● **FRAGMENT ŹRÓDŁOWY**
----------------
Wywiad z Sebastianem Vettelem

Niemiec dzieli się między innymi swoimi obawami na temat bezpieczeństwa systemu KERS
20.12.0813:10
Igor Szmidt
2221wyświetlenia

Zespoły należące do Red Bulla zdominowały jak dotychczas wszystkie zimowe testy po zakończeniu sezonu 2008, choć wynikało to głównie z tego, że korzystały jeszcze z bolidów w tegorocznej konfiguracji aerodynamicznej.

W tym tygodniu z Red Bull Racing pod nieobecność kontuzjowanego Marka Webbera testował Sebastian Vettel. Niemiec był zadowolony ze swojej formy, choć wie, że jest jeszcze wiele pytań bez odpowiedzi dotyczących sezonu 2009. O tym i o innych sprawach nowa gwiazda RBR opowiada w wywiadzie udzielonym oficjalnej stronie Formuły 1.

Sebastian, podczas ostatnich testów w Jerez zespół Red Bull Racing miał wspaniałą formę, mimo że podczas pierwszego dnia testów dwa razy wyjechałeś poza tor, a kierowca testowy Sebastien Buemi zaliczył pierwsze miejsce dwukrotnie. Co się stało?
Cóż, mój pierwszy dzień testów był dość ciężki. Nic specjalnego się nie wydarzyło, lecz mieliśmy problemy ze znalezieniem odpowiedniego balansu przez cały dzień. Tu nie chodziło o to, że coś jest czarne, a coś białe, po prostu nie mogliśmy znaleźć określonej części, która stanowiła problem. Był to po prostu taki dzień, podczas którego sprawy nie układają się po twojej myśli.
----------------
● **ZADANIA DO WYKONANIA**
1) Przetłumacz na język angielski zdanie z wywiadu z Sebastianem Vettelem: „Nic specjalnego się nie wydarzyło, lecz mieliśmy problemy ze znalezieniem odpowiedniego balansu przez cały dzień.”
2) Kontynuuj wywiad z Sebastianem Vettelem od miejsca, w którym kończy się fragment źródłowy.

● **Dane o elementach i położeniu tekstu**
----------------
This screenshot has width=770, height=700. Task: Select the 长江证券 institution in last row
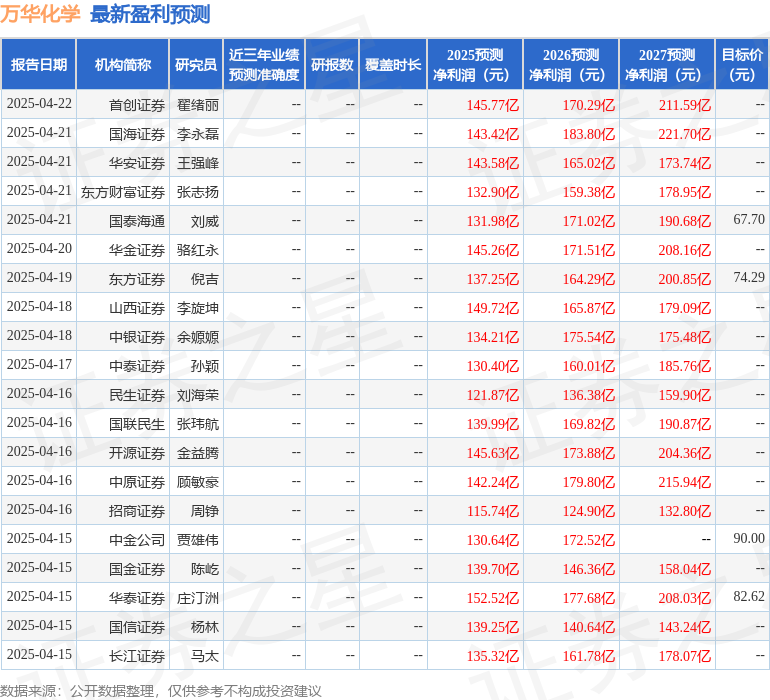[137, 656]
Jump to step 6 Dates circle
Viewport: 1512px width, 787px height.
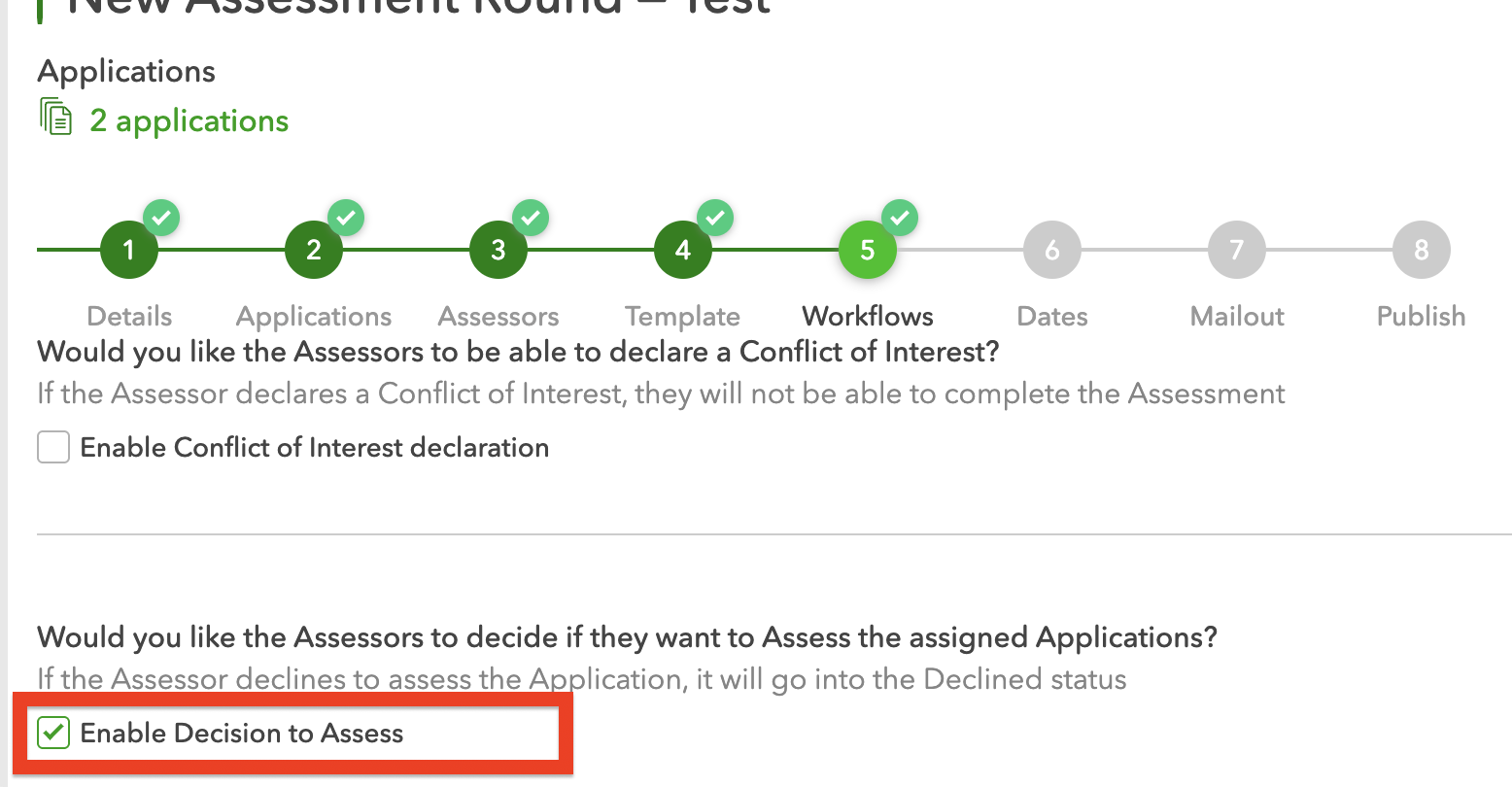tap(1051, 250)
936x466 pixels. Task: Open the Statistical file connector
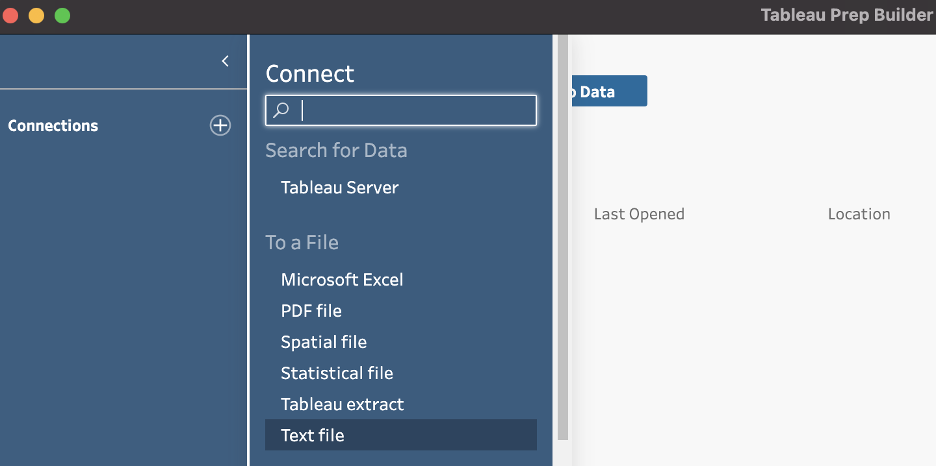[337, 373]
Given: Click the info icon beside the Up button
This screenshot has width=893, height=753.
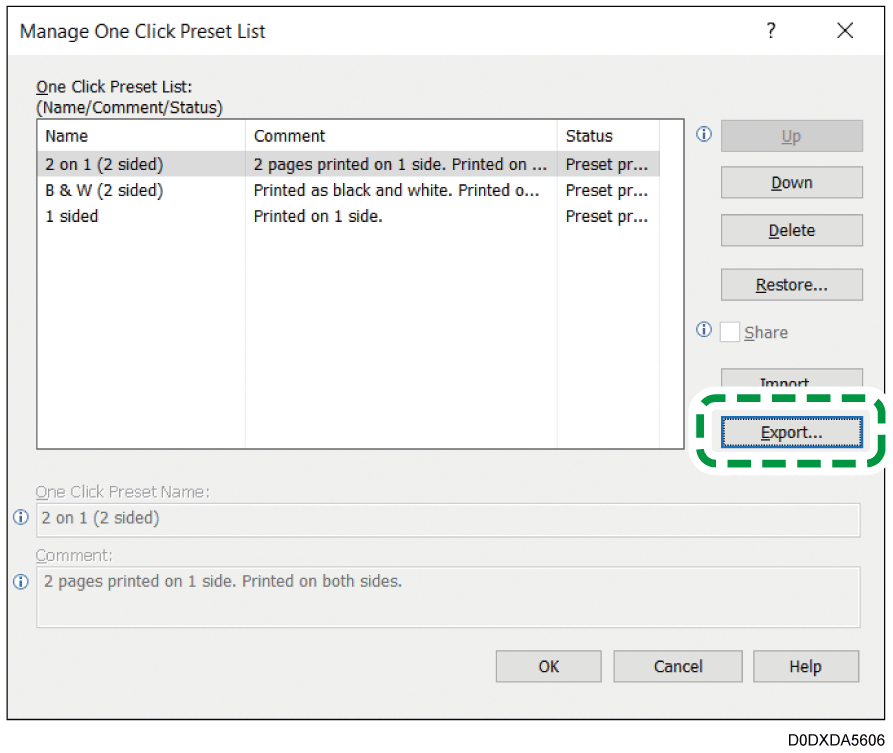Looking at the screenshot, I should [704, 135].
----------------
● **ODPOWIEDZI DO ĆWICZENIA**
1) Nothing special happened, but we had trouble finding the right balance all day long.

2)
Ogólnie rzecz biorąc, kiedy spojrzymy na ostatnie testy - w Barcelonie, pierwsze testy w Jerez, oraz sesje testowe w tym tygodniu - możemy wywnioskować, że bolidy Red Bulla jeżdżą w trochę szybszej konfiguracji niż inne. Poza tym owszem, Sebastien Buemi wykonał dobrą pracę. Oczywiście dużo jeździł z Toro Rosso w zeszłym tygodniu, a ja byłem prawdopodobnie trochę nierozruszany - ale oczywiście podczas drugiego dnia testów moja forma powróciła.

Jak dużo części w specyfikacji na sezon 2009 użyliście w bolidzie podczas ostatnich testów? W Barcelonie były to tylko slicki i większy docisk?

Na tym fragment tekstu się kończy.